I am looking for large resealable plastic freezer bags, two gallon or better. They will be used for marinating etc. and also for freezing large portions of food. I have looked in Sam's, Albertsons, and Sweet-bay. The largest they carry are 1 gallon. I have seen 2 gallon bags so I know they are available but can't seem to locate any. I live in the Clearwater, St. Pete area.
Thanks for any help you can give,
Bob


----------



## sumosmoke (Jun 16, 2009)

Interesting, I happen to have an old bag of ziploc 2 gallon bags that I'm hanging on to.

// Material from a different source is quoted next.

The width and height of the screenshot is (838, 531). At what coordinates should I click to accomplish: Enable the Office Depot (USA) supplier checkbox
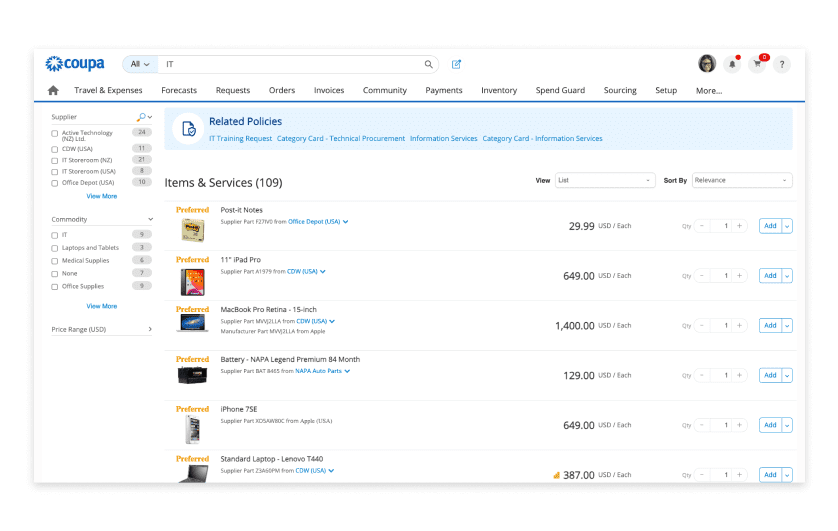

Now that you mention, I haven't seen the 2 gallon bags recently, either. I'm on the east coast of FL and will keep an eye out for these.


----------



## countrysmoked (Jun 16, 2009)

Here is a link to some.  Hope this helps

http://www.foodservicewarehouse.com/...ource=googleps


----------



## pops6927 (Jun 16, 2009)

I had gotten 2 gallon bags in Albertson's for different projects previously, they be Albertson's brand; don't know if they still carry them, it's been a couple years.


----------



## richp692 (Jun 16, 2009)

i use these
http://heftybrands.pactiv.com/HeftyOneZip/OZJumbo.aspx


----------



## rrsteve (Jun 16, 2009)

Thanks everyone for the help. Looked at this site Rich, and decided I wouldn't use the bags fast enough to buy a case. I may end up having to do this if all else fails., I've saved the site and thanks again.
Bob


----------



## richp692 (Jun 16, 2009)

I picked mine up at BJ's they came in a pack of 3 boxes.


----------



## rrsteve (Jun 16, 2009)

Thanks again, just found 2 1/2 gal. bags at Wally's.
Bob


----------



## werdwolf (Jun 16, 2009)

Up here Meijer's store carries them.  If you really get stuck PM me and I'll see if they are still there (had them last fall)

I think they were near something like turkey roasting bags.


----------